Sheldon Bernard Chase, 22, was captured in Washington state Wednesday after a multi-state manhunt and made an initial appearance before a judge Thursday. He’s accused of killing his grandmother, cousin and cousin’s boyfriend at their rural home last Tuesday. A 3-year-old child witnessed the killing of three people in a remote area of Montana’s Crow Indian Reservation and named a family member as the shooter, according to an FBI affidavit.
The violence inside a prominent Crow family known for its adherence to traditional tribal values has roiled the reservation south of Billings.
Chase suffers from mental illness, according to authorities and those who know him. The affidavit said Chase had stopped taking his medications prior to the shootings. A day before the shootings, he left his mother’s house on North Dakota’s Fort Berthold Reservation taking with him a “Sitting Bull commemorative gun,” according to the affidavit.
Shortly before noon Tuesday, Chase’s 21-year-old cousin, Levon Driftwood, sent a text saying Chase had made it to the Crow Reservation, where he had been attending college and living with extended family in a small cluster of houses about 10 miles outside Lodge Grass. Driftwood and boyfriend Ruben Jefferson had two-year-old and three-year-old sons, and the affidavit indicates two children were home when Chase arrived.

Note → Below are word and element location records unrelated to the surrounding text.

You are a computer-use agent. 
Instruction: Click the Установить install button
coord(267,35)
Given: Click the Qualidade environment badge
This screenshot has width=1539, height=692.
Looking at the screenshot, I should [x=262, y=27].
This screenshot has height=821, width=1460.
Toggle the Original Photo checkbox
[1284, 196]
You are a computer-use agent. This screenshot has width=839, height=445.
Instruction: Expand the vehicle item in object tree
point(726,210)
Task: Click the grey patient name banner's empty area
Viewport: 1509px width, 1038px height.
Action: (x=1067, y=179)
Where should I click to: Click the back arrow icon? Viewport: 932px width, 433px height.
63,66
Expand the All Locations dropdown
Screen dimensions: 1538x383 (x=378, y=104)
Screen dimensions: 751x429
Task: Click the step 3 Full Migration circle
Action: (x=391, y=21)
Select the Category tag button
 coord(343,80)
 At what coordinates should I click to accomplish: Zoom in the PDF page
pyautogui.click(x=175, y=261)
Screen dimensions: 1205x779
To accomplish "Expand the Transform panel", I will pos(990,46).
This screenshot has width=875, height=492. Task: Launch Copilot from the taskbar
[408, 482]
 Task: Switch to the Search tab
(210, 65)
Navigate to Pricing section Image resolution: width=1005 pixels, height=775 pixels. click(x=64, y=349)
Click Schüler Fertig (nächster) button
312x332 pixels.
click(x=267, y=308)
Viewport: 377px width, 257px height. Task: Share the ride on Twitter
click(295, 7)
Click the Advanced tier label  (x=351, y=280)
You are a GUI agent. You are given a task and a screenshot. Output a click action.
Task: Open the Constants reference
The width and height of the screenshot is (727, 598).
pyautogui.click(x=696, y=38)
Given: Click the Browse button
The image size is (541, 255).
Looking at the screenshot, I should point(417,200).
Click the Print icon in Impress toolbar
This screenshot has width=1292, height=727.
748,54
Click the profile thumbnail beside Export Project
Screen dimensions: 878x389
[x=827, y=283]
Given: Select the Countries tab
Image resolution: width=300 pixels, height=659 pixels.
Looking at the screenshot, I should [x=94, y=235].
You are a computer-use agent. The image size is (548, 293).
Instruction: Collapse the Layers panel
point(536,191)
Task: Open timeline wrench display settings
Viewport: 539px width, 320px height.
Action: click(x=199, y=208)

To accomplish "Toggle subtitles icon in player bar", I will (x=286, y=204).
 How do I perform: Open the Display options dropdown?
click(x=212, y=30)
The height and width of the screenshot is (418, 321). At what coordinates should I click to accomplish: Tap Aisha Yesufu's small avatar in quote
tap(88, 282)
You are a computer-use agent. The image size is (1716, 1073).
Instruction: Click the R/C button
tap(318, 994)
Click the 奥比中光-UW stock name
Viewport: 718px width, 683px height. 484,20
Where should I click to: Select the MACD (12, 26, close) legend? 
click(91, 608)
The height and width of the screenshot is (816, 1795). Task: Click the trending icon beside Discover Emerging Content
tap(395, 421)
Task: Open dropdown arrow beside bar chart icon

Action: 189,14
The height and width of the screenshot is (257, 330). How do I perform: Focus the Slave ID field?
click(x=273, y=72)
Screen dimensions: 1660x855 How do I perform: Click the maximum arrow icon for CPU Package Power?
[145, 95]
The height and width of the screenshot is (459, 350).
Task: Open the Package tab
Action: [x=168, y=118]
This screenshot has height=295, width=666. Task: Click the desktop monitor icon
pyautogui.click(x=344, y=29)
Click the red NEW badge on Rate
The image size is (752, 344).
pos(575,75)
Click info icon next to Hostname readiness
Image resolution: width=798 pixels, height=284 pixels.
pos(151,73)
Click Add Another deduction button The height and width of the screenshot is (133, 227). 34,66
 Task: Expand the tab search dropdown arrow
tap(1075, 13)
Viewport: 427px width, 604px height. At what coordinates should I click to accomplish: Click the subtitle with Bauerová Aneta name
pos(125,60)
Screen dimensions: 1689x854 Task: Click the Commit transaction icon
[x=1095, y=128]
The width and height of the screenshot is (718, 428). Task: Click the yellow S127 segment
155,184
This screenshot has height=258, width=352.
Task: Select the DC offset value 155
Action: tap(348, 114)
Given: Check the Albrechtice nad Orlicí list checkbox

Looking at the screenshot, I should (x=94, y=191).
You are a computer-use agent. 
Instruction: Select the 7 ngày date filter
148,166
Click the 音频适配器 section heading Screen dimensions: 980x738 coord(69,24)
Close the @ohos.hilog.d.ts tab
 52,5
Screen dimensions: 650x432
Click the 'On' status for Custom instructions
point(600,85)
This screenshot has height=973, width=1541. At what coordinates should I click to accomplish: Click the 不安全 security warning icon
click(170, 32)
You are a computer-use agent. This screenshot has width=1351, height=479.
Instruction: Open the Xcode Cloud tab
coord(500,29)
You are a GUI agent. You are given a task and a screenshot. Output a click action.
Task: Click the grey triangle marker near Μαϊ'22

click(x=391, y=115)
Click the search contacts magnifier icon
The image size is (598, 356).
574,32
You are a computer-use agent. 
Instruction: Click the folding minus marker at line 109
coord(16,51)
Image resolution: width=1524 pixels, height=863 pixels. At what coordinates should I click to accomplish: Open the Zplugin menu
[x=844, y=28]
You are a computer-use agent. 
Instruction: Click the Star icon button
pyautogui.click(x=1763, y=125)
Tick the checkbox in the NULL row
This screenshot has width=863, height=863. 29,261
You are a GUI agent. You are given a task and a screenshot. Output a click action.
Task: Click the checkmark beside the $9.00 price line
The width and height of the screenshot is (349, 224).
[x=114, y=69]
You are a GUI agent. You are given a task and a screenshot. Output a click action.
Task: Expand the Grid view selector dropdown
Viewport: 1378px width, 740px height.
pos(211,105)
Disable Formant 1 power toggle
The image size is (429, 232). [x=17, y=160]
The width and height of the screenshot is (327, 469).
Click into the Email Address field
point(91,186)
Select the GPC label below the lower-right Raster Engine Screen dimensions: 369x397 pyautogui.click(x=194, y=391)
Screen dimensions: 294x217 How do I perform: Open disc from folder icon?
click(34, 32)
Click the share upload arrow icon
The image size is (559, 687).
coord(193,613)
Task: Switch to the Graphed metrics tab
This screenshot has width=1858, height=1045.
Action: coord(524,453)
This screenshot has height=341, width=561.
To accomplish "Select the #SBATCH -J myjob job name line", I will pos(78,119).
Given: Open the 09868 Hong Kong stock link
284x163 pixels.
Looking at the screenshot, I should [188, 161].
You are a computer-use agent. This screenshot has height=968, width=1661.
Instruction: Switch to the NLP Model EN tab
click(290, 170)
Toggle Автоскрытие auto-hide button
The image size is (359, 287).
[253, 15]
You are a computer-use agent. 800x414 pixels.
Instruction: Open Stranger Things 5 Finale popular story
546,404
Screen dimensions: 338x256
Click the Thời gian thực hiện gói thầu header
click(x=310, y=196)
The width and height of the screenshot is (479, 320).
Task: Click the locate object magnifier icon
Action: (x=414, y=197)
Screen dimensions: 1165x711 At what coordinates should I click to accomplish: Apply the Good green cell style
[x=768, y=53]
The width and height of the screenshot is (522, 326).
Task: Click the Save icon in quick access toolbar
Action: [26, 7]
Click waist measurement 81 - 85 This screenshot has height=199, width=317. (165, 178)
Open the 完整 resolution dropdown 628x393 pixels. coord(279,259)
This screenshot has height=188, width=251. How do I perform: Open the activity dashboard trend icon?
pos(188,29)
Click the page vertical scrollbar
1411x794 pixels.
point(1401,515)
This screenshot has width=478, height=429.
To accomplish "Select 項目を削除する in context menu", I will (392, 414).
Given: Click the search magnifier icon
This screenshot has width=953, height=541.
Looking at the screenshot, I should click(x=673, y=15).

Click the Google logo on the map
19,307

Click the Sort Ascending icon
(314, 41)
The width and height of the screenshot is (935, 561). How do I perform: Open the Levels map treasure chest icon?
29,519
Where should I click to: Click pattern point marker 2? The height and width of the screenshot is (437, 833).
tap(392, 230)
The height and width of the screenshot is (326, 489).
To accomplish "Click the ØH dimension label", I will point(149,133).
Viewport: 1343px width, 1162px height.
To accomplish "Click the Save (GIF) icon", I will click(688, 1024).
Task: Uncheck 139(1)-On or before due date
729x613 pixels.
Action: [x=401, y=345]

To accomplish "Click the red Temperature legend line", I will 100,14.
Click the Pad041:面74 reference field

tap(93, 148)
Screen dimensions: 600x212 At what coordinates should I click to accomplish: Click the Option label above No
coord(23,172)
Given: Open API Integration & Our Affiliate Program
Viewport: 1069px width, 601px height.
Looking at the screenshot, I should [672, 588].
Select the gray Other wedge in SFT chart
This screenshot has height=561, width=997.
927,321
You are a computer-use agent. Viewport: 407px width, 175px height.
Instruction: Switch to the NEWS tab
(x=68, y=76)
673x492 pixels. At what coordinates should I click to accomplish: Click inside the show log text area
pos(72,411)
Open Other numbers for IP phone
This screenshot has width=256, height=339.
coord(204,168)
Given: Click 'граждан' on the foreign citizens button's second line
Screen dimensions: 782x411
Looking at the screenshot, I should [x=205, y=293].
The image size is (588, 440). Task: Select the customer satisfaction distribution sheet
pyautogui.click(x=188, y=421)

Within minutes, a fight ensued between Chase and Driftwood’s boyfriend, Rueben Jefferson. Chase shot Jefferson, Cummins and Driftwood, and was seen by a neighbor driving away from Cummins’ house at 12:10 p.m.
“During an interview of one child, age 3 years, he disclosed Chase and RCJ (Jefferson) were fighting and Chase shot RCJ. The child further stated Chase also shot GSC (Cummins) and LFD (Driftwood),” the affidavit stated.
His capture Wednesday afternoon in Spokane followed a manhunt that stretched from the rugged Crow countryside across much of the northern U.S. Chase was arrested without incident near the Spokane Valley Mall, more than 600 miles west of Lodge Grass, by a team of federal and local law enforcement officers.